I think pathetic is a bit strong, but others have dealt withthat for me

OP posts:
skidoodle · 26/07/2008 22:35

...we have been spending more and more time together...

...although we have not slept together and I am determined we won't, he has made it clear he would like to...

...I do love the time we spend together, he's great fun and the hours fly by...

...There has recently been some touching...

...For me this just feels companionable and really cosy...

...when we're together we're living in a kind of parallel reality...

...We have talked about it and agreed it can never become anything more than it is...

...but that we really enjoy each other's company...

...the reality is that when we're together there's always something in the air...

...We could make sure that there are always others there when we're together, but the fact is we have a better time when we're alone...

...You know how if you have a really good girl friend... you have the best conversations when it's just the two of you?...

...I can't help thinking we're playing with fir...

...it would be a massive loss to me if it has to end...

Harmless flirtation with a colleague my fat ass.

This is "Workplace Affair 101: "Just Good Friends Who Don't Fancy Each Other"

This man is actively pursuing sex with you. You don't fancy him now but you sound just a tiny bit in love with him. One of these days you might well have that sudden flash of inspiration when you suddenly see the beauty in someone, and then you're toast.

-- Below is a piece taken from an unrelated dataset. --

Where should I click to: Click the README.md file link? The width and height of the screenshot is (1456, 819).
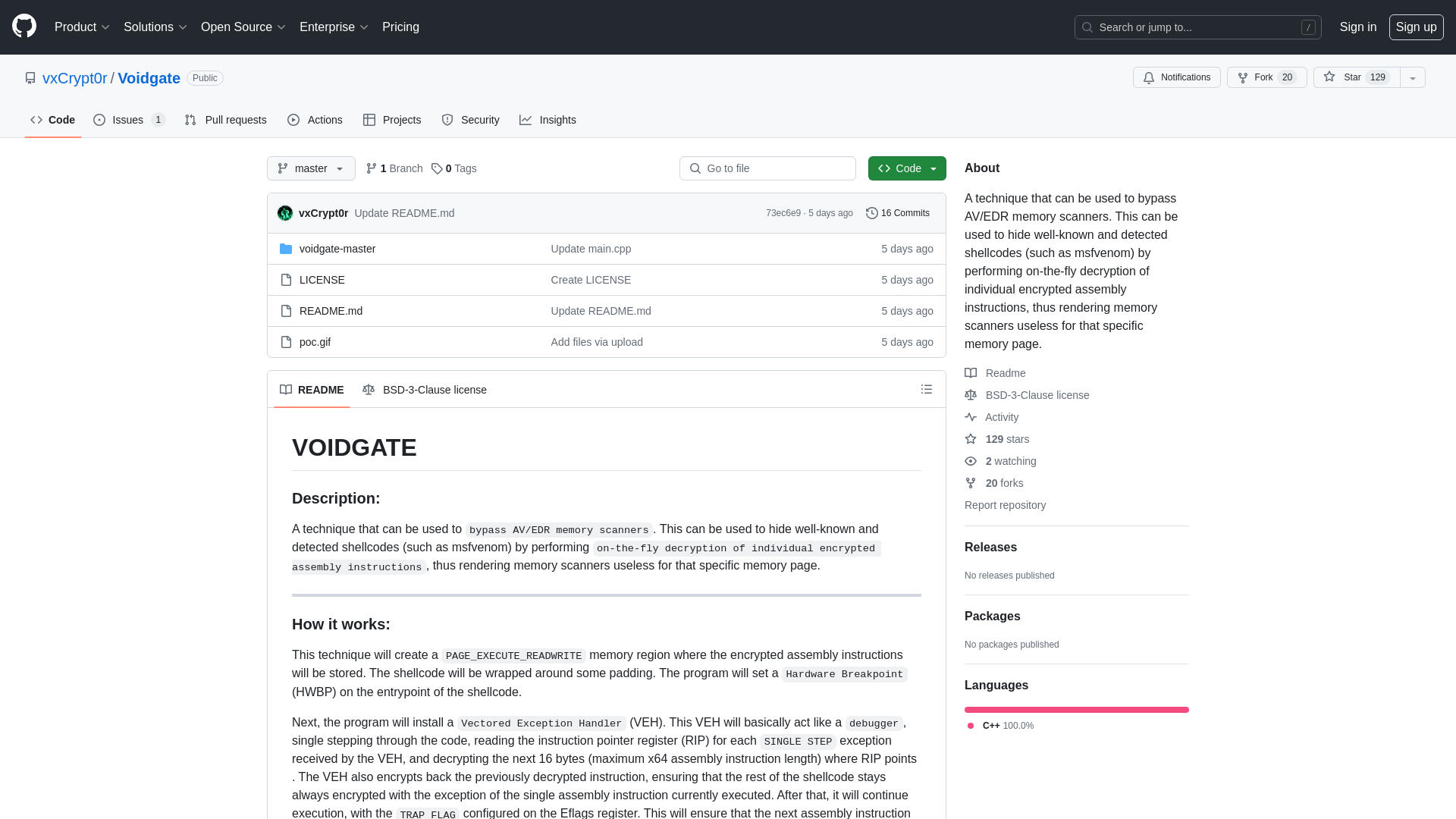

You adore your husband. Take care of that relationship by acting on the threat you are clearly perceiving to it in what's going on with this man.

Come on, you are just desk mates but you don't want to contemplate not spending time alone together?

Who are you fooling?

Gobbledigook · 26/07/2008 22:39

'I don't know what is pathetic about enjoying the attention of another person, regardless of their marital status or otherwise. It's lovely to know you are still desirable and attractive.'

Totally agree with MP there.

skidoodle · 26/07/2008 22:41

Also, it's a cop out to refuse any responsibility for his wife's feelings.

If you're a friend to him then you should take care not to do anything that would hurt his family.

If your husband was carrying on with a woman he worked with as this man is with you, would you find the other woman blameless if she behaved as you are?

Actually I think the best suggestion so far has been to meet each other's spouses. That would be a good way to defuse the sexual/romantic tension but move the friendship forward.